Early Dynastic III Period

Public building

Below the accumulation of waste of the late IIIrd millennium BC, a huge building reinforced with buttresses was preserved. It was labeled the "Public Building". Once it must have covered the most part of the summit of the citadel. This complex, erected some time in the second half of the IIIrd millennium BC, had been used for a long time and was rebuilt or restored repeatedly. The most recent stage of its operation fell most likely to the Akkadian Period (see: Akkadian above), but the remains dated to the ED III period are better preserved. Several rooms of the ED III phase were discovered along with two "kitchens", complete with a series of tannours, located in the southern part of the building. The walls of the ED III phase of the Public building were preserved up to 3 m in height. There was a window and a rectangular niche in one of them. Most of the Public Building, if not destroyed by the dump, is still covered by the thick dump deposits dated to late IIIrd and IInd millennium BC. The main entrance to the building still remains to be found.

Outer wall of the Public Building and two adjacent kitchens
Dukkans at the street

In the ED III phase, a street paved with potsherds ran parallel to one of the outer walls of the Public Building. At this street, opposite to the Public Building, there was a group of tiny cubicles of mud brick. They were arranged in three rows, forming a nearly 5 m wide band, delimited on the east by another narrow street. These cubicles were dubbed dukkans because they looked like a row of small stores concentrated next to the Public Building. Actually, the size of these units along with the character of finds they yielded, suggest they could have been used for storage or ferved some sort of a household activity.

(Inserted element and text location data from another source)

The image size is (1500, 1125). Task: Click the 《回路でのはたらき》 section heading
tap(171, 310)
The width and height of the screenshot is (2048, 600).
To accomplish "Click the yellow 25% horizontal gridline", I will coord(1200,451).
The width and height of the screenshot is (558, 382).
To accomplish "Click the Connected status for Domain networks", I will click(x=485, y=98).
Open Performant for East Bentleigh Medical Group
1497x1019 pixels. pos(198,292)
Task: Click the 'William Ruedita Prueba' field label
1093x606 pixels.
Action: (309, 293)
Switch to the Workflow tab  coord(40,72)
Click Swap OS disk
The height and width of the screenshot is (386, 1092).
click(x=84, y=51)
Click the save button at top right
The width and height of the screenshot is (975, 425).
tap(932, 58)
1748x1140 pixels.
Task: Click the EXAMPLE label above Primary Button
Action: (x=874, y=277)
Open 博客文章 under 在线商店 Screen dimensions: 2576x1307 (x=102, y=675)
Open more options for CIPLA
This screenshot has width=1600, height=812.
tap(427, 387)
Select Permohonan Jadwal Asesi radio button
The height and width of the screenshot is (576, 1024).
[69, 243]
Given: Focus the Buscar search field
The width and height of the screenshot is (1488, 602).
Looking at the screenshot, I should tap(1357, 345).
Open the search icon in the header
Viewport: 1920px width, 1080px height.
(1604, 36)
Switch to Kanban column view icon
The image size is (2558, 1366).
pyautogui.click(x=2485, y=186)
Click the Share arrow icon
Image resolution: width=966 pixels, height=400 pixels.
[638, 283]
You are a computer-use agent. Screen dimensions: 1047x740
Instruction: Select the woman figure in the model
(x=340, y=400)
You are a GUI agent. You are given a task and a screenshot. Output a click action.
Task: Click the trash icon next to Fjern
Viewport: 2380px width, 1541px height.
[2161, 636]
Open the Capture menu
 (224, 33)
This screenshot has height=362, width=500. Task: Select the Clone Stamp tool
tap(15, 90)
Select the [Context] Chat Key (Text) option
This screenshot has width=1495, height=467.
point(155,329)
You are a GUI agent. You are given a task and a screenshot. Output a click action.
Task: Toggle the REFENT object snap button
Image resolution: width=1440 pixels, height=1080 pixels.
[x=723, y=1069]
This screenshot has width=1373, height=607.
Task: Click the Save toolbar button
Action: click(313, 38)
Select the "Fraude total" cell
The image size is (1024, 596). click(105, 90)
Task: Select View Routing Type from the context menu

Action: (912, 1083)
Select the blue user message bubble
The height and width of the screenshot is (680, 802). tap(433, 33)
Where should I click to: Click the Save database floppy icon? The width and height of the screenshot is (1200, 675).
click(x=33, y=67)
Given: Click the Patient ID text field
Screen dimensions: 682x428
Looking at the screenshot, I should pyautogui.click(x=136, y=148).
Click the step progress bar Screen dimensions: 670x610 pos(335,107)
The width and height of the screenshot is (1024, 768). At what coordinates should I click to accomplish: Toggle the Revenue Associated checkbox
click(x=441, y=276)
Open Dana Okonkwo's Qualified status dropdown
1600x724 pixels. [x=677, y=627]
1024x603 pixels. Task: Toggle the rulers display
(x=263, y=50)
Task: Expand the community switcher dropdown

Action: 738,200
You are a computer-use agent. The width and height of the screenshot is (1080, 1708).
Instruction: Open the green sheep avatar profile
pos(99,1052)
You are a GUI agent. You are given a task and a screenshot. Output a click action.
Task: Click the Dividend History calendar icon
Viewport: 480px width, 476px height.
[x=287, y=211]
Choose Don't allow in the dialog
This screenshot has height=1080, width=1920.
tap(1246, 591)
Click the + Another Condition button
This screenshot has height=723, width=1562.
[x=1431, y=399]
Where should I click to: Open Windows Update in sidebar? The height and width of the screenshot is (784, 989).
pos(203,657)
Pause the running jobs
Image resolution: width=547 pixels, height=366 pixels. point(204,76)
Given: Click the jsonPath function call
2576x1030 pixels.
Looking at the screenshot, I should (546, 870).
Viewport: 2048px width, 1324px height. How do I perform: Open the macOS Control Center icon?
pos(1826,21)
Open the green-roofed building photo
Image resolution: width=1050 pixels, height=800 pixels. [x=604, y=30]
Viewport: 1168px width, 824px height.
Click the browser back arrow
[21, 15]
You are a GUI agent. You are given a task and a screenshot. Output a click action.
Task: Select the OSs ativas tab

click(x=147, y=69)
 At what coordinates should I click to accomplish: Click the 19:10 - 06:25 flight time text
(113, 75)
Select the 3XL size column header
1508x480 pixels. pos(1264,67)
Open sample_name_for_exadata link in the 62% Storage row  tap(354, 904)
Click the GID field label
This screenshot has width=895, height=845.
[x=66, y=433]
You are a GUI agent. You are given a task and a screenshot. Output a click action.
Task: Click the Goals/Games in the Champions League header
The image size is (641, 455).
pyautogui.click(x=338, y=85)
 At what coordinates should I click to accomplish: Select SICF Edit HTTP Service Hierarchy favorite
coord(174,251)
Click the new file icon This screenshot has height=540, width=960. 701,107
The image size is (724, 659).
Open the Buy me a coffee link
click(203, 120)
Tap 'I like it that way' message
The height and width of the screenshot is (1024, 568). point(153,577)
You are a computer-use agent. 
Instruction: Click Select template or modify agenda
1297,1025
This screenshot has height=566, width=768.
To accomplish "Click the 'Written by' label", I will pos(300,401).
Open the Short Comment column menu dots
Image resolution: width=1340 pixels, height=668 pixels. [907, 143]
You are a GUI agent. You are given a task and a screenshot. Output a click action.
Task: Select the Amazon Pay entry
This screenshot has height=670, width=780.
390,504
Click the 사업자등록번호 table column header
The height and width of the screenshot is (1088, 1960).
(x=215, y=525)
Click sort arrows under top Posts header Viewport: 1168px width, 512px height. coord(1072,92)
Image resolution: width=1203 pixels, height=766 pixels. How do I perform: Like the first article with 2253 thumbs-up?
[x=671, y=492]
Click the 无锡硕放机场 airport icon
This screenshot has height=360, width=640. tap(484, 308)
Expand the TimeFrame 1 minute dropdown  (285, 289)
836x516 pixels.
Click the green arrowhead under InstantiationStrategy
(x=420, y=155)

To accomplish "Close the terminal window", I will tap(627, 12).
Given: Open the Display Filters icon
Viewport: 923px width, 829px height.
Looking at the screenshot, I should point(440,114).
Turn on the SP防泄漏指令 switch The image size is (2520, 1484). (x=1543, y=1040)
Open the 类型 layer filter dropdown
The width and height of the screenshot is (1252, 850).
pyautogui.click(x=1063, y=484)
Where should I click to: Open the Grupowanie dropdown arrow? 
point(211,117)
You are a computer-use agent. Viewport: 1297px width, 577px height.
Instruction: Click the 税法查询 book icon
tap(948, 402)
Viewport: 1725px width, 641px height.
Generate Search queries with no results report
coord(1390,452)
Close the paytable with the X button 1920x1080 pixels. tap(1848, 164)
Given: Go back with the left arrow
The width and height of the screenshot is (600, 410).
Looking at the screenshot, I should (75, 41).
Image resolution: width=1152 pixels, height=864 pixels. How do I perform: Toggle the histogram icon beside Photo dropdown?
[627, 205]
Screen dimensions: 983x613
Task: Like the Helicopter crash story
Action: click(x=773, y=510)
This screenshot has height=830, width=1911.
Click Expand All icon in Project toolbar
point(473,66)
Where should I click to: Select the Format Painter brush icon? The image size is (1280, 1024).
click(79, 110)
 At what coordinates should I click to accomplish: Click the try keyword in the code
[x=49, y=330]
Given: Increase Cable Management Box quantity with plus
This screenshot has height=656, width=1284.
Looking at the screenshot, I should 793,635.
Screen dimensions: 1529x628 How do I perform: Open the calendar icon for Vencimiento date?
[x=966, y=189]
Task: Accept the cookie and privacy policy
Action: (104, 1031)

Fragment of mud  brick platform reconstructed by L. Rutkowski

In the area of the southern part of the Public Building but below the level of its walls, the oldest architectural feature in this part of the citadel was reached. It was a huge wall, or possibly a platform, constructed of reddish mud brick. The above-mentioned tannours from two "kitchens" were dug in this structure. Its orientation was different from that of the walls of the Public Building complex. While its northern face could be traced without problem, the southern one has disappeared along with the southern slope of the citadel which has eroded away. Nevertheless, it is clear that this wall, or platform, was at least 6 m wide and 9.5 m long and that it must predate the construction of the Public Building.

Ninevite 5 Period

Ninivite 5 house at the eastern slope of the tell in sector SS

Third millennium strata were explored also at the easternmost end of the SS trench. Under the substantial walls of the ED III period, fragments of a tiny house with three rooms, a kitchen and a narrow courtyard were unearthed. The kitchen had a low, clay banquette along one of its walls. Near one of its ends, in a corner, the upper part of a large Ninevite 5 chalice on a stem was discovered. After the stem had been broken off, the remaining part of the vessel was mounted on the floor, thus turning it into a fixed receptacle. In another room, a child burial of a Ninevite 5 period date was found below the floor level. It was a small pit with mud-plastered walls containing a round basket in which the body of an infant had been deposited. Large quantities of kitchen-ware sherds collected from the area, as well as the size and nature of the architectural remains from this sondage suggest that in the Ninevite 5 period this part of the town was occupied by dwelling quarters furnished with numerous domestic installations.